Exercise instructions: Please repeat the entries exactly as they appear and omit any images.

Data excerpts:
● ● ● ● ● ● ●

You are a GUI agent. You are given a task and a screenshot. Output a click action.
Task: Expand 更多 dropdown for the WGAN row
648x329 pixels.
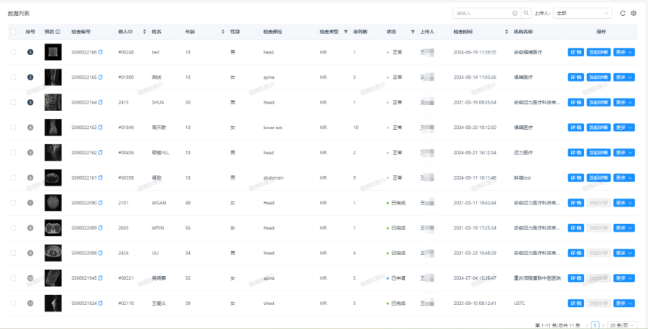point(624,203)
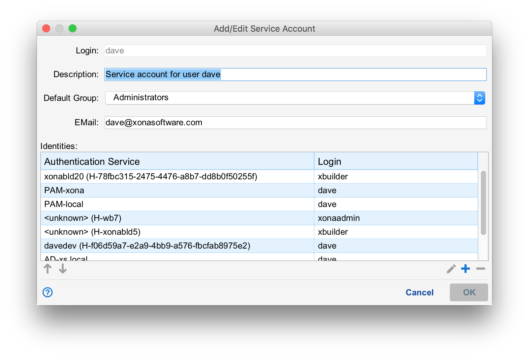Click the move identity up arrow
529x358 pixels.
[47, 269]
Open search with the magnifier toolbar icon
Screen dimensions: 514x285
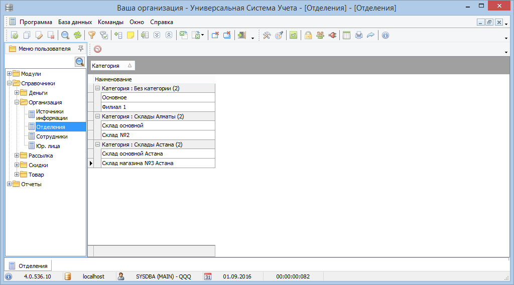pos(65,35)
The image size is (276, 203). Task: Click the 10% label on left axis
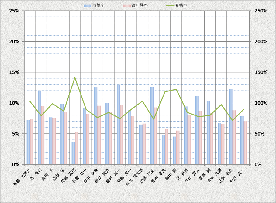14,103
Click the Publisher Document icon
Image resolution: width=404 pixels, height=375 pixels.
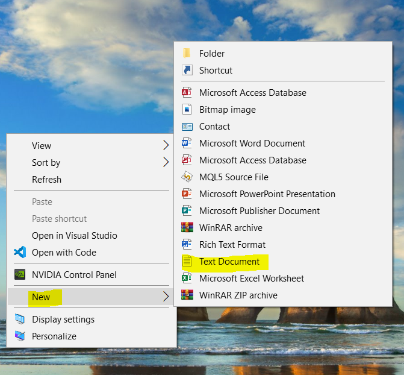(x=187, y=211)
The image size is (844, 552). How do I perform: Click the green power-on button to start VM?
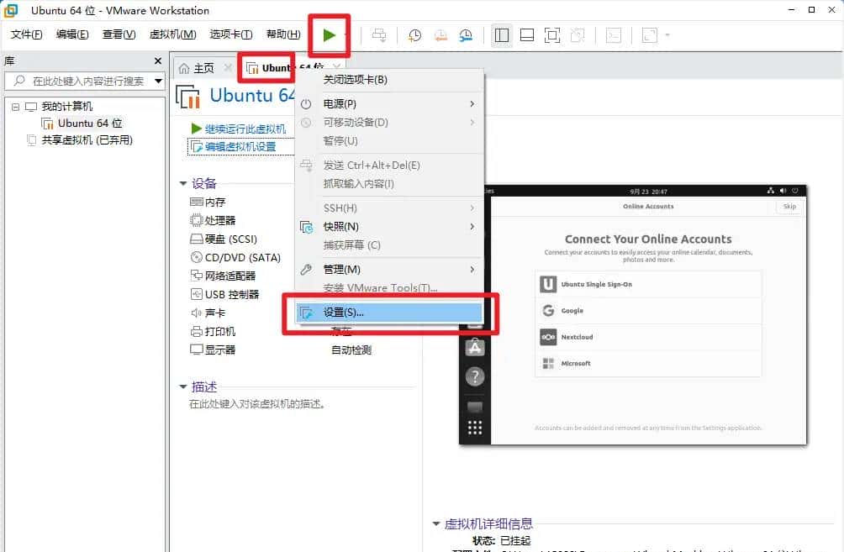[329, 34]
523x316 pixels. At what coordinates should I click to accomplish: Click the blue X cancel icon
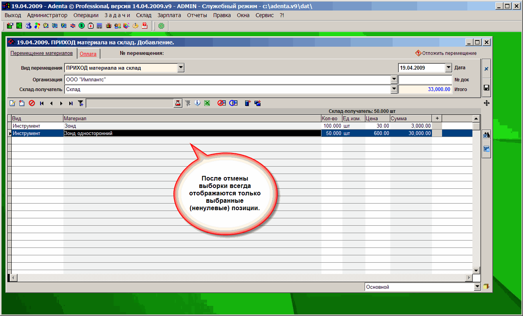[x=486, y=69]
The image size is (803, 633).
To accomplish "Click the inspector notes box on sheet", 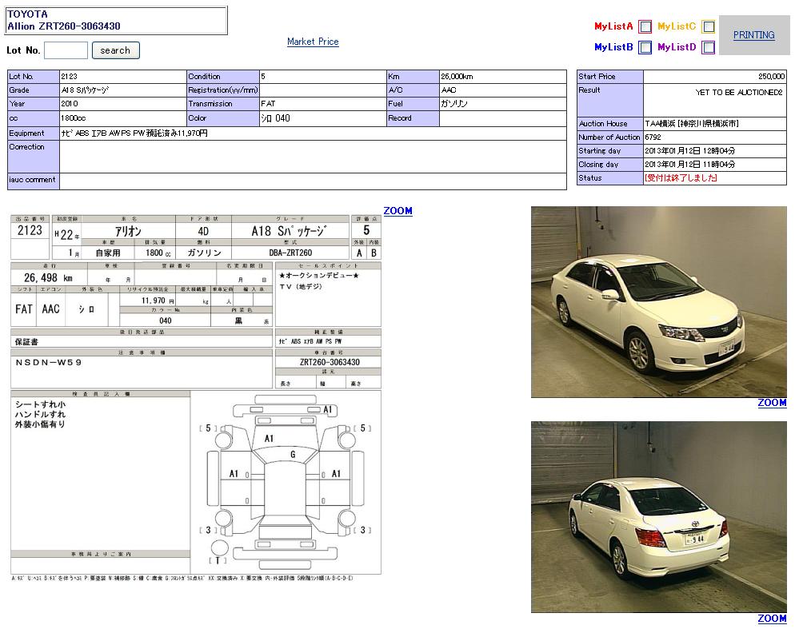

● ● ● ● ● ● ●

Your solution:
You are a GUI agent. You are given a task and a screenshot. Output a click action.
Task: Expand 更多 dropdown for the WGAN row
648x329 pixels.
point(624,203)
Click the move identity up arrow
529x358 pixels.
[47, 269]
Open search with the magnifier toolbar icon
Screen dimensions: 514x285
pos(65,35)
The image size is (276, 203). Task: Click the 10% label on left axis
14,103
Click the Publisher Document icon
Image resolution: width=404 pixels, height=375 pixels.
(x=187, y=211)
The image size is (844, 552). How do I perform: Click the green power-on button to start VM?
[329, 34]
523x316 pixels. At what coordinates should I click to accomplish: Click the blue X cancel icon
[x=486, y=69]
The image size is (803, 633).
To accomplish "Click the inspector notes box on sheet", 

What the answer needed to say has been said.